#### DATA EXTRACTS:

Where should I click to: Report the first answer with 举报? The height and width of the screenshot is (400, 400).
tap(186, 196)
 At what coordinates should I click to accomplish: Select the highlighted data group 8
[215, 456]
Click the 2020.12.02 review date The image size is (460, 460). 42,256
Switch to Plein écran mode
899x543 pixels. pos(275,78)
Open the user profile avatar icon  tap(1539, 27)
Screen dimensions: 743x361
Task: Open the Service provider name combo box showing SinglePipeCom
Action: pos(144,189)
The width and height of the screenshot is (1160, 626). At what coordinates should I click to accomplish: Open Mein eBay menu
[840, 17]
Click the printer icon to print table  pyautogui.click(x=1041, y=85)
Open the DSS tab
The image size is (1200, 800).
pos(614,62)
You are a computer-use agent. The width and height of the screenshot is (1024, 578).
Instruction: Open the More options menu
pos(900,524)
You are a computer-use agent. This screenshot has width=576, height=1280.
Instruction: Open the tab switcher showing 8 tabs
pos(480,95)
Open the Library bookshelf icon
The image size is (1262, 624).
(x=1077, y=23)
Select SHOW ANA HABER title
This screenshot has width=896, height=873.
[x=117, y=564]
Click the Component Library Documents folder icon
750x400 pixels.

#### WHAT TO DO:
Reproduce every entry above without a single alteration.

#### WRITTEN SOLUTION:
Where should I click to: Report the first answer with 举报? The height and width of the screenshot is (400, 400).
tap(186, 196)
 At what coordinates should I click to accomplish: Select the highlighted data group 8
[215, 456]
Click the 2020.12.02 review date The image size is (460, 460). 42,256
Switch to Plein écran mode
899x543 pixels. pos(275,78)
Open the user profile avatar icon  tap(1539, 27)
Screen dimensions: 743x361
Task: Open the Service provider name combo box showing SinglePipeCom
Action: pos(144,189)
The width and height of the screenshot is (1160, 626). At what coordinates should I click to accomplish: Open Mein eBay menu
[840, 17]
Click the printer icon to print table  pyautogui.click(x=1041, y=85)
Open the DSS tab
The image size is (1200, 800).
pos(614,62)
You are a computer-use agent. The width and height of the screenshot is (1024, 578).
Instruction: Open the More options menu
pos(900,524)
You are a computer-use agent. This screenshot has width=576, height=1280.
Instruction: Open the tab switcher showing 8 tabs
pos(480,95)
Open the Library bookshelf icon
The image size is (1262, 624).
(x=1077, y=23)
Select SHOW ANA HABER title
This screenshot has width=896, height=873.
[x=117, y=564]
Click the Component Library Documents folder icon
750x400 pixels.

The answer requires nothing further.